Additional factors likely played a role in survival disparities. Proximity to a cancer center, the availability of resources to pay for care, patient comorbidities, and patient acceptance of treatment could all affect cancer outcomes.43,44 A better understanding of how these factors affected AI/AN colorectal cancer survival disparities is needed.

Our results must be considered in light of several limitations. Although we approximated survival probability, making inferences about the relationship between incidence and mortality based on 5 years of data was problematic. Incident cases might die from CRC after the catchment period, whereas mortality cases might have been diagnosed before catchment. Linking incidence and mortality so case–fatality ratios might be discerned would better characterize survival disparities.

It was also probable that our reported incidence and death rates for CRC in AI/AN populations were still underestimates.

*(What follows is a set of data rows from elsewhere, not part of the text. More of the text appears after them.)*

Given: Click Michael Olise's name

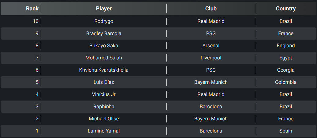Looking at the screenshot, I should point(104,119).
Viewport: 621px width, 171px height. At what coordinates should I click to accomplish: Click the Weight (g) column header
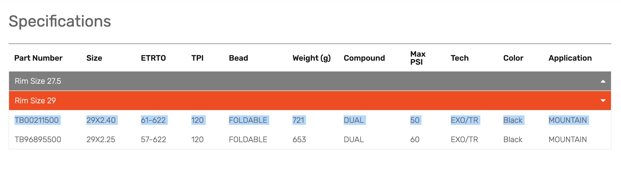[x=312, y=58]
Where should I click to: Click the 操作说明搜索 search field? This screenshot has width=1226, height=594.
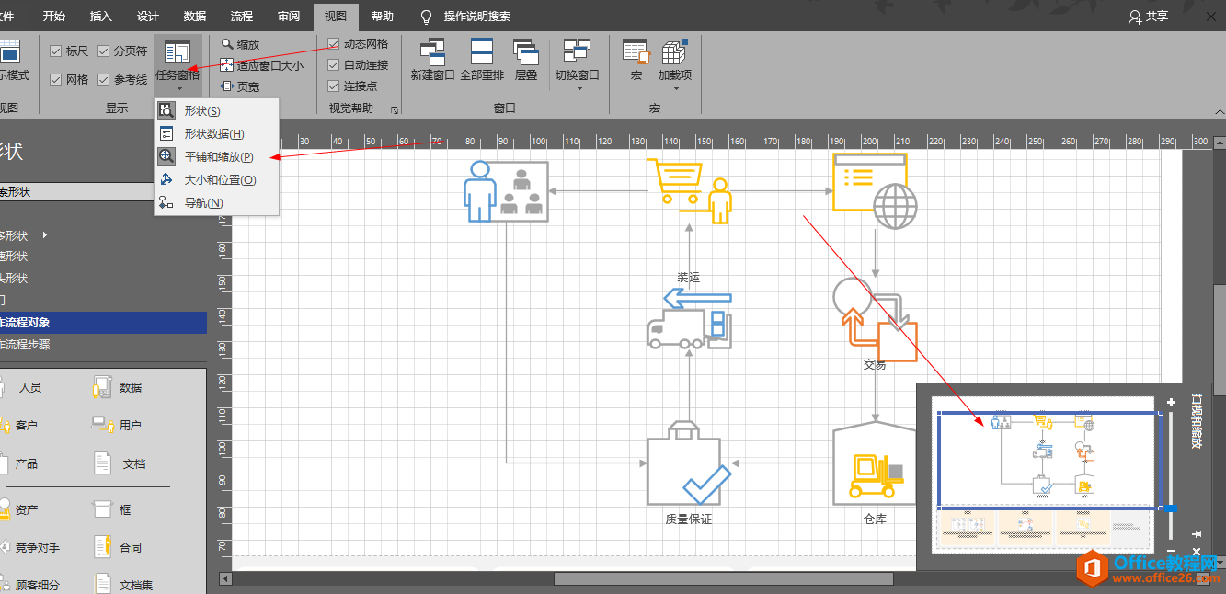[x=476, y=17]
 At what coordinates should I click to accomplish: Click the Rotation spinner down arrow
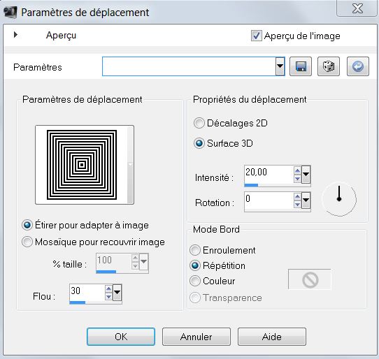click(x=297, y=205)
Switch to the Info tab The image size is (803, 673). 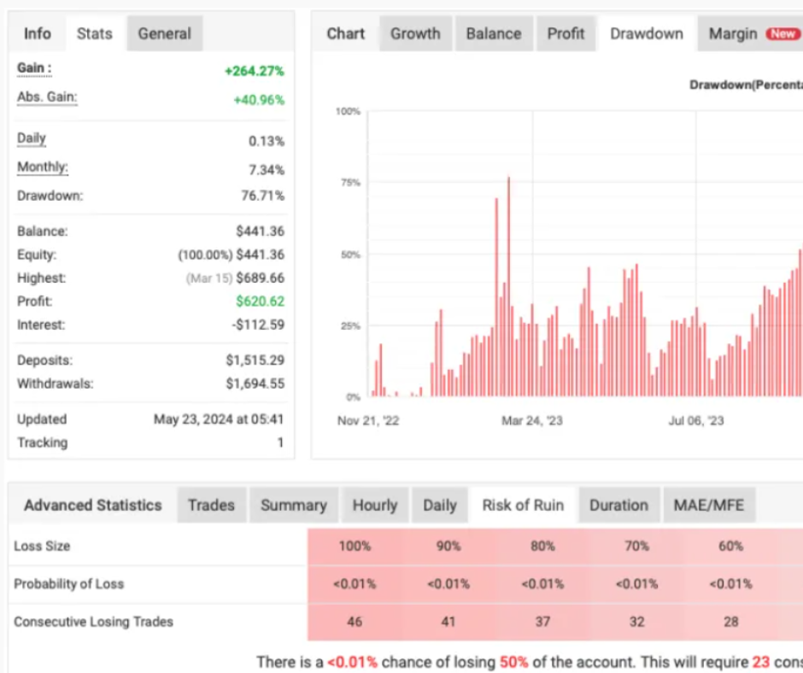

The IHS provides care to 2.2 million of the estimated 3.4 million AI/AN persons in the United States.45 Individuals who self-identified as AI/AN persons on census records, but did not have direct tribal ties, were from non-federally recognized tribes, lived long distances from IHS and tribal health facilities, were multiracial, were less likely to access the IHS.46 AI/AN residents of urban areas might also differ from all AI/AN persons in poverty level, health care access, and other factors that might influence mortality.47,48 Our approach could not correct racial misclassification in these cases. Furthermore, there was substantial variation between federally recognized tribes in the proportion of Native ancestry required for tribal membership, and therefore, for eligibility for IHS services. Whether and how this discrepancy in tribal membership requirements might influence some of our findings was unclear, although our findings were consistent with previous reports. Finally, although the exclusion of Hispanic AI/AN persons from the analyses reduced the overall count of deaths in AI/AN persons by less than 5%, it might disproportionately exclude some tribal members in some states.

This study found dramatic geographic variations in AI/AN colorectal cancer incidence and mortality compared with Whites. Future presentations of AI/AN cancer data should consider the effects of racial misclassification and regional variations might have on summary statistics. The higher prevalence of advanced disease at diagnosis and corresponding mortality disparities among AI/AN populations call for more attention to improve access to and utilization of CRC screening programs. An understanding of the factors driving these regional disparities could offer critical insights for prevention and control programs.

Human Participant Protection

Human participant protection was not required because no human participants were involved.